Maybe some of you who voted 'no' did so for reasonable(!) reasons. But a fair chunk of those who voted 'no' did so for reasons that make absolutely no sense.

The whole idea of the referendum was a shambles from start to finish. Every crank came out from under every rock in Ireland to warn about why to vote no. They included:

Sheikh,

David Andrews (I know) made a very telling point in the Irish Times yesterday. These politicians are our elected representatives; we are giving them a mandate to govern our country. We should allow them to do so, because the electorate has shown itself completely incapable of doing so themselves.

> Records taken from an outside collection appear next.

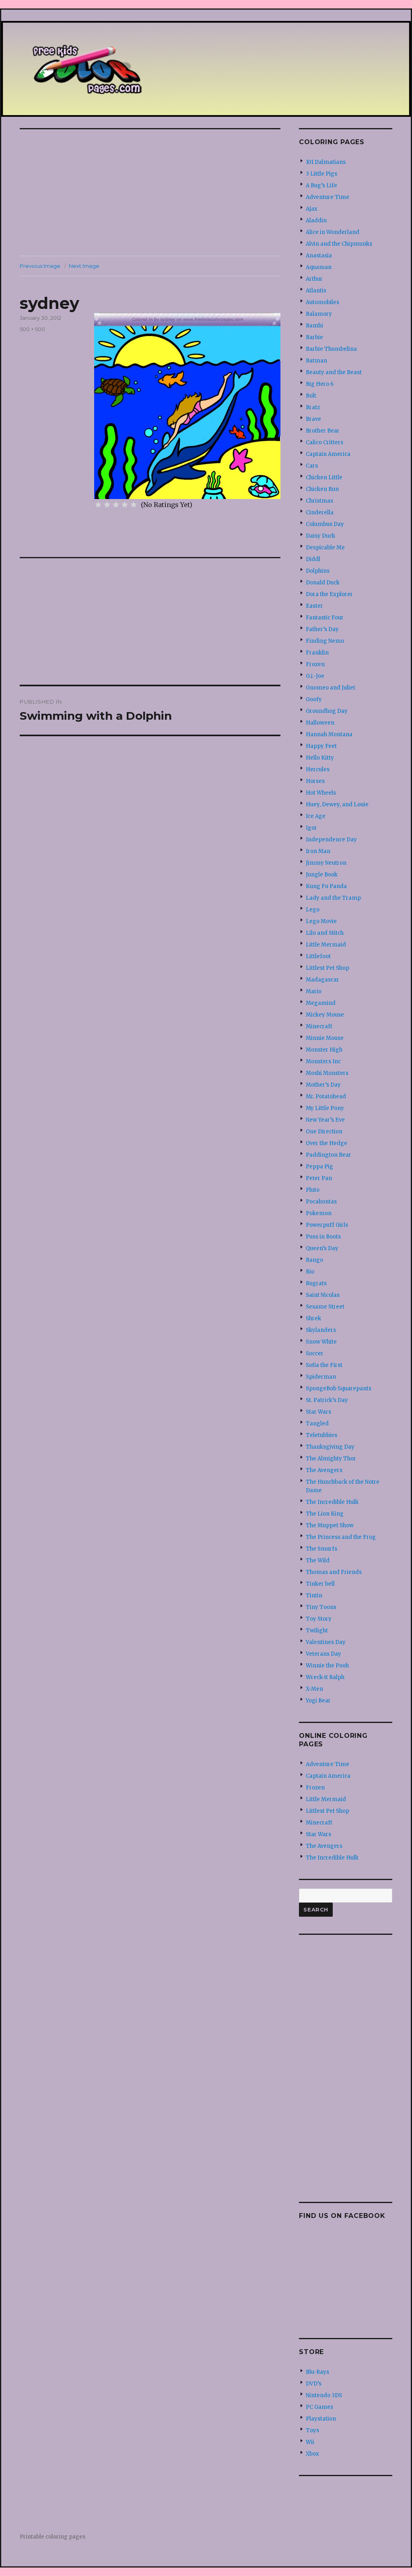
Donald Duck (323, 582)
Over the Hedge (326, 1143)
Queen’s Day (322, 1248)
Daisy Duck (320, 535)
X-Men (314, 1689)
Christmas (319, 500)
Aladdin (316, 220)
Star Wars (318, 1411)
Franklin (317, 652)
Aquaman (319, 267)
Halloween (320, 722)
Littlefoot (318, 956)
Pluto (312, 1190)
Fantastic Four (325, 617)
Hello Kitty (320, 757)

A referendum for stuff like this is ridiculous.
 
Eh... I didn't express an opinion either way before the referendum , presume your comment was a joke . The only conclusion I could reach on my way to the polling station was that I would only get one chance to vote 'no' and possibly another chance to vote 'yes' .Everything is (re) negotiable.I wasn't going to vote for something where I felt questions where asked but no effort was made to answer them, regardless of who was asking the question. I take Greys point about the frogs legs,perhaps the 'No' camp where raising issues which had no relevance to the treaty. If this was/is the case than the best legal people in the Country should have been wheeled out to explain that or explain the safe guards within the treaty. The 'Yes' campaign merely swatted away any questions raised without actually tackling them.

I believe the People are intelligent enough to make an informed decision if provided with the means to do so, those who are not capable of doing so will take a lead from someone they trust and most people are at least capable of identifying someone when a better brain than their own.

Having said all that, the fact that all the other 'Democracies' in Europe want to go ahead without us is ironic. A small window to Ireland's future in the E.U. perhaps.'Toe the line or don't it doesn't really matter us.'
 
Originally posted by Sheikh@Jun 20 2008, 08:59 AM
I believe the People are intelligent enough to make an informed decision if provided with the means to do so
That is where we will disagree, Sheikh.

Incidentally, I don't think you voted no for the wrong reasons, but it is pretty clear from listening to vox populi on the radio that some did.
 
Worst letter ever into the Irish Times. I hoped he was taking the *****, but I fear not.

Madam, - In the wake of Ireland's democratic decision, some people are saying we must either repeat our referendum or bear the consequences, even extending to banishment from the EU itself. Well Ireland is in a much stronger position than the would-be dictators realise.

If any attempt is made to "punish" Ireland, or to expel us, we should then apply to become the next state of the United States of America. And we should take our fisheries with us. We have the most valuable fisheries in the entire EU, and through them we have given more to the EU than it has ever given us.

America would greet us with wide-open arms, and the very threat to Europe of having the US on the doorstep would soon awaken the bullies who have contempt for our referendum result.

After all, there are already some 40 million Irish living in the States. It would not take much to join them and we would be very welcome. - Yours, etc,

DERMOT C. CLARKE, Wilson Road, Mount Merrion, Co Dublin.